The European Union’s (“EU”) General Data Protection Regulation (“GDPR”) becomes effective on May 25, 2018, and it will have far-reaching impacts on rights afforded to data subjects and impose new obligations on data controllers and processors. But before even addressing the new rights and obligations it creates, a company must carefully evaluate whether the GDPR is applicable to it in the first place. Certainly EU-based companies are subject to the GDPR’s requirements, but so are companies and agencies that process or collect personal information of EU data subjects or monitor EU data subjects with targeted advertising. It is important to remember that “personal information” is an expansive concept under the GDPR and that EU data subjects include individuals located in the EU. Ultimately, some U.S. companies (or non-EU companies for that matter) will be impacted because they offer goods or services in the EU or target EU data subjects. If a company provides services via the internet to customers in the EU , the company may trigger the GDPR even if based entirely in the U.S. In the context of a mobile application, one EU data subject’s download of the application may technically obligate compliance with the GDPR. In the context of a university, a branch campus located in the EU, exchange programs, research programs, study abroad programs, and internship programs should be evaluated to determine if the GDPR applies to it.
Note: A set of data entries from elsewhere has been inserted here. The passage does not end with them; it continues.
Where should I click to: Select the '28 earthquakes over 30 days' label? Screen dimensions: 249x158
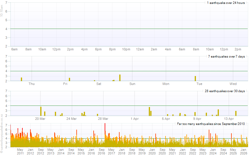(x=225, y=91)
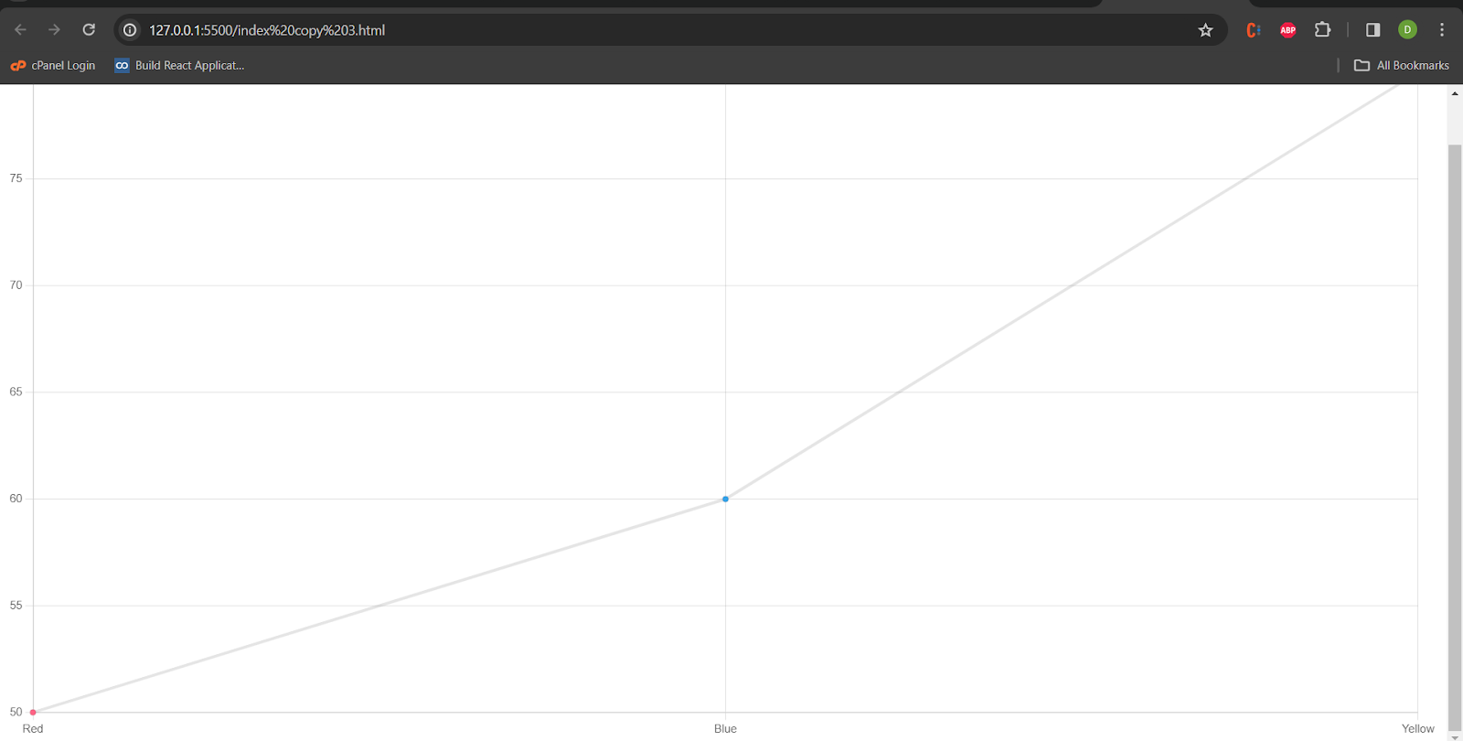Reload the current page
The height and width of the screenshot is (741, 1463).
coord(89,30)
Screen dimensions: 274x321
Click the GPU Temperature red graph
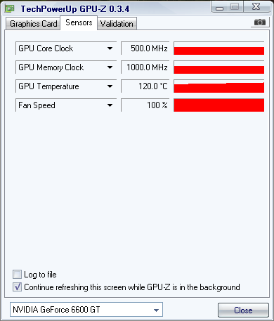(x=219, y=86)
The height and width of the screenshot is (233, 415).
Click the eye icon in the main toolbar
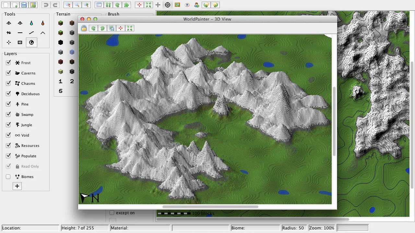tap(187, 5)
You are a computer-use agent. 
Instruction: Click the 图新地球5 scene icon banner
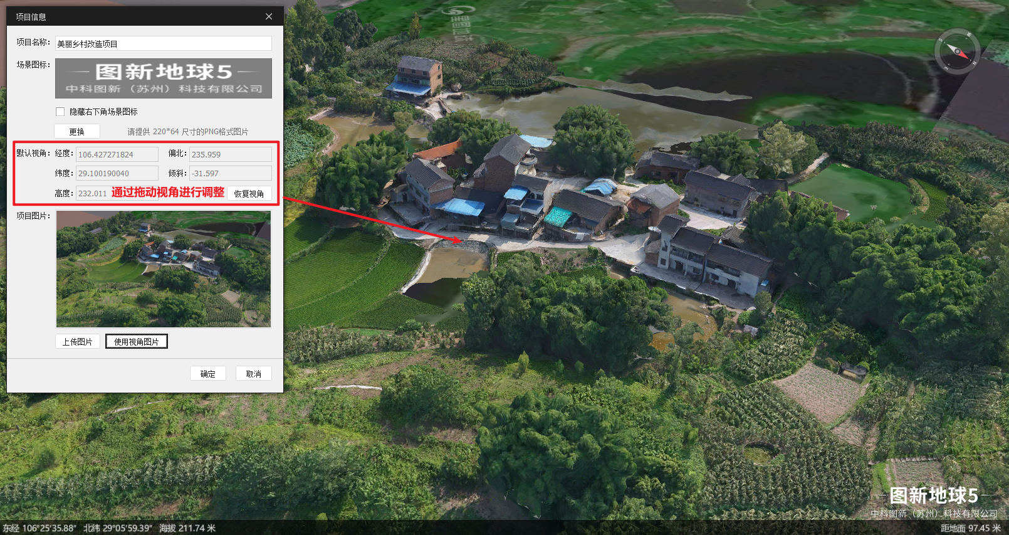coord(164,78)
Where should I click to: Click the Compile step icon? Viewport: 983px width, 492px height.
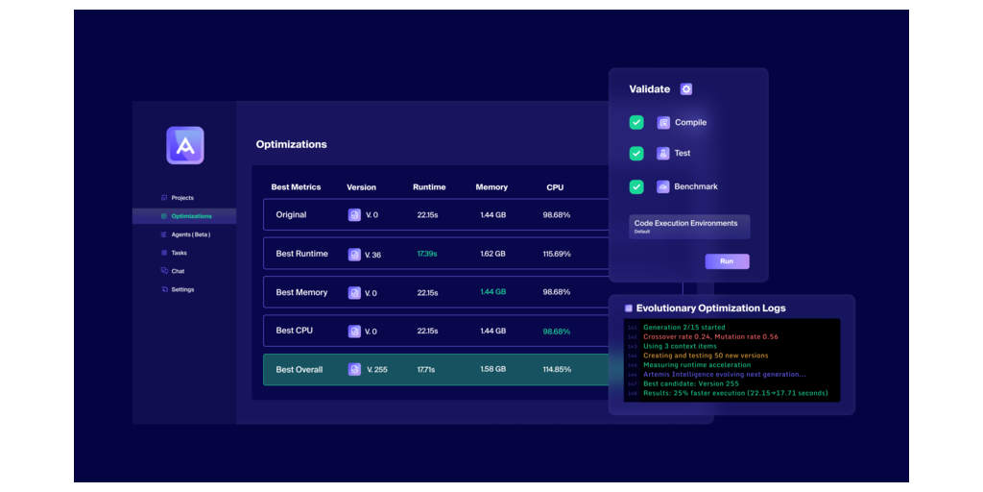[663, 123]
As we move toward May 25, 2018, companies would be wise to (if they have not done so already):
- Evaluate the company’s data flows and determine what data is collected, where it is collected from, where it is stored, and how it is used.
- Review the GDPR requirements and determine (and document) whether any gaps exist between the GDPR and the company’s current practices.
Also, as companies consider future expansion, perhaps into the EU market, the GDPR must be addressed if personal information is involved to avoid the risk of significant fines.